(KUTIPAN SUMBER):
◆ ◆ ◆ ◆ ◆ ◆ ◆

Donald Trump Marah-marah kepada PM Australia di Telepon Saat Bahas Pengungsi
Percakapan Trump dengan Perdana Menteri Australia Malcolm Turnbull, 29 Januari lalu, diwarnai cekcok dan "seruan-seruan kasar"
Penulis: Ruth Vania C
Editor: Malvyandie Haryadi
Tribunnews/Ruth Vania
TRIBUNNEWS.COM, WASHINGTON - Presiden AS Donald Trump dikabarkan sempat marah saat berbicara di telepon dengan Perdana Menteri Australia dan membahas soal pengungsi.
Bahkan, amarah Trump disebut sampai membuatnya tiba-tiba menutup teleponnya ketika baru bercakap selama 25 menit, dari yang dijadwalkan satu jam.
Percakapan Trump dengan Perdana Menteri Australia Malcolm Turnbull, 29 Januari lalu, diwarnai cekcok dan "seruan-seruan kasar", menurut sejumlah media.
Dalam pembicaraan itu, Malcolm Turnbull mendesak Trump untuk menepati kesepakatan AS untuk menampung 1.250 pengungsi dari Australia.
Kesepakatan itu rupanya telah dibuat pada masa pemerintahan mantan Presiden AS Barack Obama.
Bersikeras tak ingin menerima lagi pengungsi di negaranya, Trump kemudian menolak keras kesepakatan itu, yang disebutnya "kesepakatan bodoh".
Percakapan melalui telepon itu kemudian diakhiri begitu saja secara sepihak oleh Trump, yang belum lama ini memberlakukan larangan pengungsi masuk AS.
Telepon ditutup sesaat setelah Malcolm Turnbull menjelaskan betapa pentingnya para pengungsi itu untuk bisa ditampung oleh AS.

◆ ◆ ◆ ◆ ◆ ◆ ◆

(DATA TERSEDIA):
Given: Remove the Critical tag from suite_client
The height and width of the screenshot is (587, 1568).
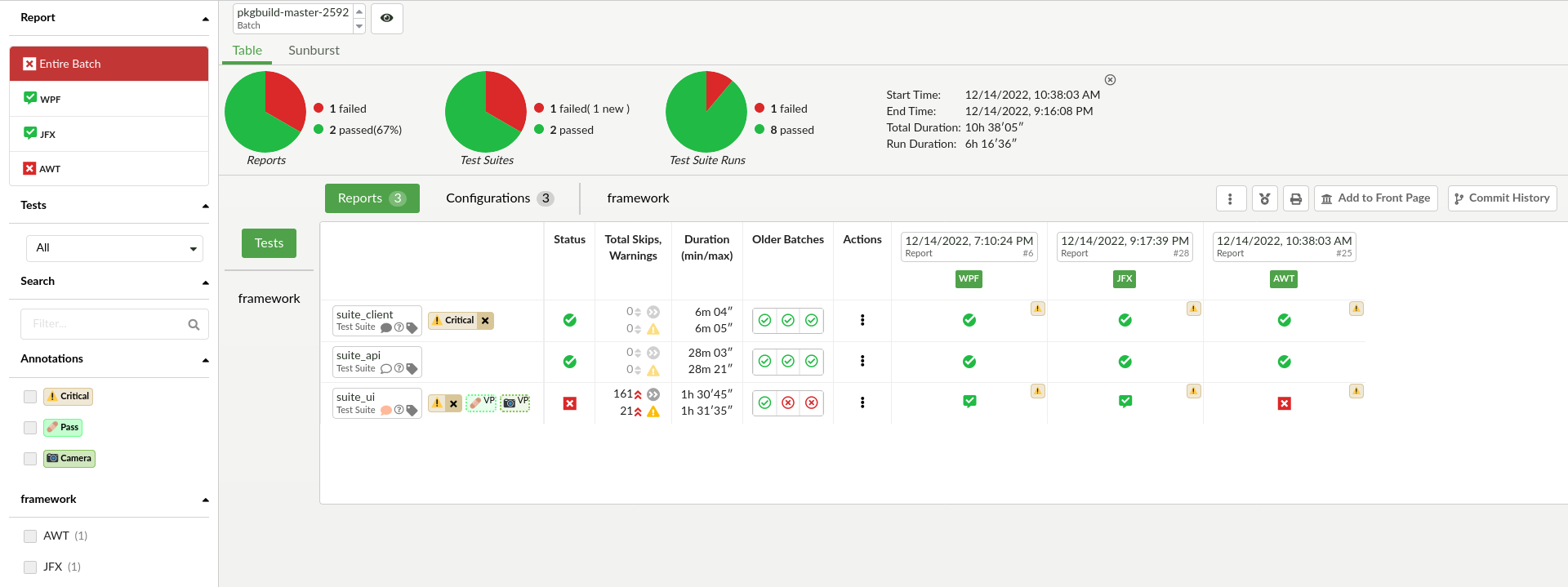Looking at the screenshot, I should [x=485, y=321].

◆ ◆ ◆ ◆ ◆ ◆ ◆

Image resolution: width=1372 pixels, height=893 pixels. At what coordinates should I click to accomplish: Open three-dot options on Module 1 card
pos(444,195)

◆ ◆ ◆ ◆ ◆ ◆ ◆

(TUGAS):
a. Sebutkan semua nama orang yang tercantum dalam artikel tentang telepon Trump.
b. Salin persis baris data mulai dari baris yang memuat "Image resolution: width=1372" sampai dengan baris yang memuat "pos(444,195)".
Artikel dan baris data adalah dua bahan yang terpisah.

(JAWABAN TERTULIS):
a. Donald Trump, Malcolm Turnbull, Barack Obama, Ruth Vania C, Malvyandie Haryadi

b.
Image resolution: width=1372 pixels, height=893 pixels. At what coordinates should I click to accomplish: Open three-dot options on Module 1 card
pos(444,195)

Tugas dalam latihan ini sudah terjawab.